Keep those matched and the units stop fighting you. A takeoff tool like FootingTakeoff keeps the linear feet, cross-section, and resulting yardage tied to the same plan so the units never drift apart. You can also check any single conversion with the free linear feet of footing calculator.

The one sentence worth taping to your monitor: linear feet is length, square feet is area, cubic yards is volume, and every step between them costs one real measurement. Skip the measurement and the estimate is fiction.

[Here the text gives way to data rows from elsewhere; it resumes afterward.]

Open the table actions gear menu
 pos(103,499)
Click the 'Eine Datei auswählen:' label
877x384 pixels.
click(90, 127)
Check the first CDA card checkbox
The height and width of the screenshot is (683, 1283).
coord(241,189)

Frequently asked questions

What is the difference between linear feet and square feet in concrete?
Linear feet measure length along a single line, like the run of a footing. Square feet measure area across two dimensions, like the surface of a slab. Footings are billed in linear feet because they follow the perimeter and interior wall lines, while slabs are billed in square feet or cubic yards because they cover an area.
Can you convert square feet to linear feet?
Not without knowing the width. Square feet divided by width in feet gives linear feet, but with no width there is no conversion. Anyone who quotes a square-feet-to-linear-feet conversion without stating the width is making an error, because the two units measure different things.
Why are footings measured in linear feet instead of square feet?
A footing is a long, narrow, roughly constant cross-section element that follows the building perimeter and interior bearing lines. Its cost scales with length, not area, so length is the natural billing unit. The width and depth are captured separately in the cross-section and used to figure concrete volume.
How do you get cubic yards of concrete from linear feet of footing?
Multiply the footing width in feet by the depth in feet to get cubic feet per linear foot, multiply by the total linear feet, then divide by 27 to get cubic yards. For example, 300 linear feet of a 20-inch by 8-inch footing is 300 times 1.11 cubic feet, or about 333 cubic feet, which is roughly 12.3 cubic yards.